P.J. Carlesimo, who lasted the first 13 games of the Oklahoma City Thunder's existence, will serve as Nets interim coach for an undetermined length of time after the firing of Avery Johnson last Thursday. Carlesimo could serve until the end of the season, the end of this week or the end of the day.
“P.J. is the head coach and we have an amount of trust with him,” Prokhorov said. “Now P.J. is the head coach and if it becomes necessary, you know who the usual suspects are.”
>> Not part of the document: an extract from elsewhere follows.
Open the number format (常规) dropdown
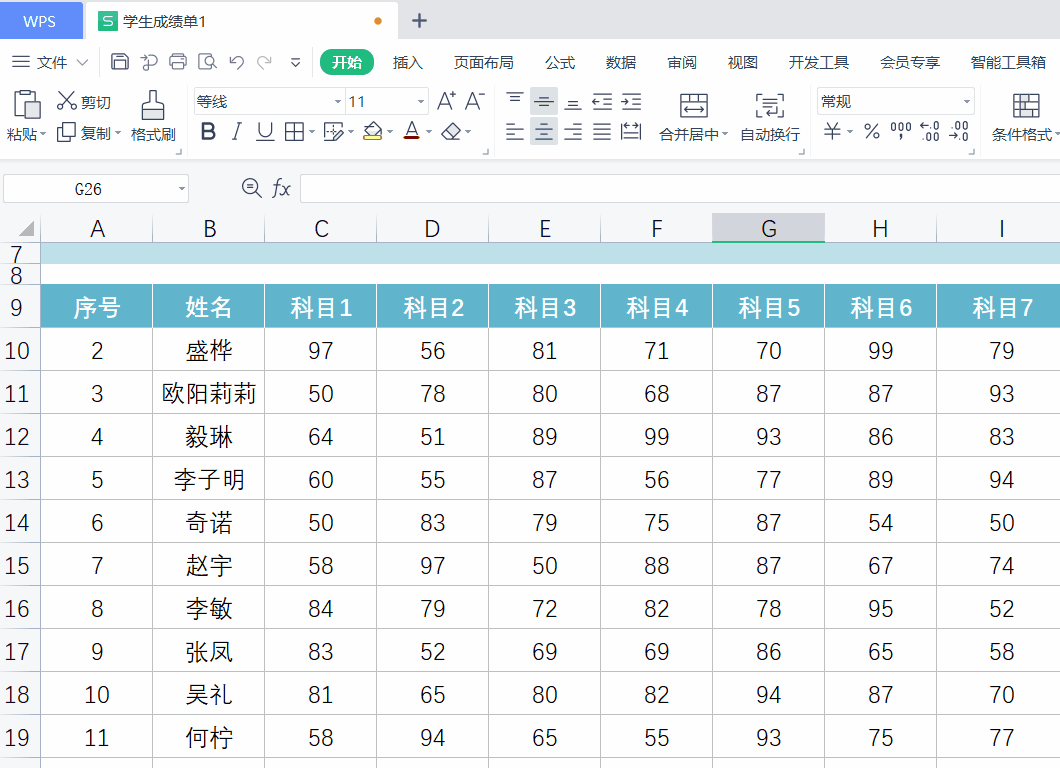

Bovada.lv has posted odds on who will be the next full-time coach of the Brooklyn Nets:
11/4: Kelvin Sampson — Former Sooners coach has gotten noticed quickly in the NBA.
3/1: Phil Jackson — Will Nets pay what it takes for the man with 11 NBA championships?
4/1: Jeff Van Gundy — Prokhorov sure would stir the pot by hiring a former Knicks coach.
4/1: Larry Brown — Legendary coach has been at SMU half a season; the over-under was 1.
5/1: Mike Dunleavy — Tweeted he'd love to coach the Nets, but does he have many followers?
6/1: Nate McMillan — Should leave Pacific Northwest to see if job security is better out East.
9/1: P.J. Carlesimo — Original Thunder coach gets first crack at the job, but for how long?
12/1: Jerry Sloan — Sloan and Williams reuniting in Brooklyn makes absolutely no sense.